● Aim of the task: Look for "field" in each line of the records, and copy the lines that have it.

===== Information provided

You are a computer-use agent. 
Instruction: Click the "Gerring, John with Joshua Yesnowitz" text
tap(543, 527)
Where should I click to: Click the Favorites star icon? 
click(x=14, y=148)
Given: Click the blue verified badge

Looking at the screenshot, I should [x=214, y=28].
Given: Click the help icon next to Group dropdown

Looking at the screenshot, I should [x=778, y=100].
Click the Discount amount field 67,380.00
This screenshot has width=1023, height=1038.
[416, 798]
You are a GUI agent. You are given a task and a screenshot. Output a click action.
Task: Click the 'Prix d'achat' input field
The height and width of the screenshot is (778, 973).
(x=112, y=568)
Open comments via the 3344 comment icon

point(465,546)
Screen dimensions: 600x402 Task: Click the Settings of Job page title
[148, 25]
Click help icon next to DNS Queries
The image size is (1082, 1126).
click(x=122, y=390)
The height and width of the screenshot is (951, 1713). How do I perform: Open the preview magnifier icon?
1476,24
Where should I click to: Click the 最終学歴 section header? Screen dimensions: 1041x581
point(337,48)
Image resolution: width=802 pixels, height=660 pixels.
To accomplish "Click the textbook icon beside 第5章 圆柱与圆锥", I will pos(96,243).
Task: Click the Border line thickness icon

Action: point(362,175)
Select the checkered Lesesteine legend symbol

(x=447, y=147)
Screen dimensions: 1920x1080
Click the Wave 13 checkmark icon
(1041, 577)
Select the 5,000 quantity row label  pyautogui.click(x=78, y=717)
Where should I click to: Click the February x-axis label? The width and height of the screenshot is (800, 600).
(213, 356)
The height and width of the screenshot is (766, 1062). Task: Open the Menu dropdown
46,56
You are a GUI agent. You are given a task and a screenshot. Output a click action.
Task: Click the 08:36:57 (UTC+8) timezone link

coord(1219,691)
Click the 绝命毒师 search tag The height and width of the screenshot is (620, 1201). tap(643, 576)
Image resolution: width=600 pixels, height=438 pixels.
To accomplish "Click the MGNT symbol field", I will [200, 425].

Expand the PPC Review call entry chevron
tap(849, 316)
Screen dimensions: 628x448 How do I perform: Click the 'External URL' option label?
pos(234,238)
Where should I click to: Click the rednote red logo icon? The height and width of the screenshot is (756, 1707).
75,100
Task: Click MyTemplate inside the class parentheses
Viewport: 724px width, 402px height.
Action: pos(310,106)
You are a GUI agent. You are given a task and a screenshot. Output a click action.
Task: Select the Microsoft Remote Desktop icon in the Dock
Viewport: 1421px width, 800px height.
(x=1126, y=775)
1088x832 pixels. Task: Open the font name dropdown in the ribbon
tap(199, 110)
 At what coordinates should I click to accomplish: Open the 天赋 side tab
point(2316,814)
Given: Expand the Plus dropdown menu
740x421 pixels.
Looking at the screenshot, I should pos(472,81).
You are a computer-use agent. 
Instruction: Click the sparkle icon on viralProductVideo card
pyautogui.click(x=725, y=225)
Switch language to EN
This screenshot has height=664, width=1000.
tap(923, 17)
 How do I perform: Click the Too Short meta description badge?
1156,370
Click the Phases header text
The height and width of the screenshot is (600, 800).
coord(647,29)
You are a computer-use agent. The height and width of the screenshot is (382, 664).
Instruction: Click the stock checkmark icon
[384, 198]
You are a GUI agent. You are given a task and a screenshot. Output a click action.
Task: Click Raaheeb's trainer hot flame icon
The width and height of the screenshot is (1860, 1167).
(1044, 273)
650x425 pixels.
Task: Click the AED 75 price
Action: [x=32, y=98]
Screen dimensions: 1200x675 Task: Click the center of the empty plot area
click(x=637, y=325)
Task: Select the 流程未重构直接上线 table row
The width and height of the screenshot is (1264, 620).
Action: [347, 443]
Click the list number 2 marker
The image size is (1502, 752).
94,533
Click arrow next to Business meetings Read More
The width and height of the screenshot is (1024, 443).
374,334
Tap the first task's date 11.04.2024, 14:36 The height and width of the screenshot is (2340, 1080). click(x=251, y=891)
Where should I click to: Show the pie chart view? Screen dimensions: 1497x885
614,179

==========

● Output for this task:
Click the Discount amount field 67,380.00
Task: Click the 'Prix d'achat' input field
To accomplish "Click the MGNT symbol field", I will [200, 425].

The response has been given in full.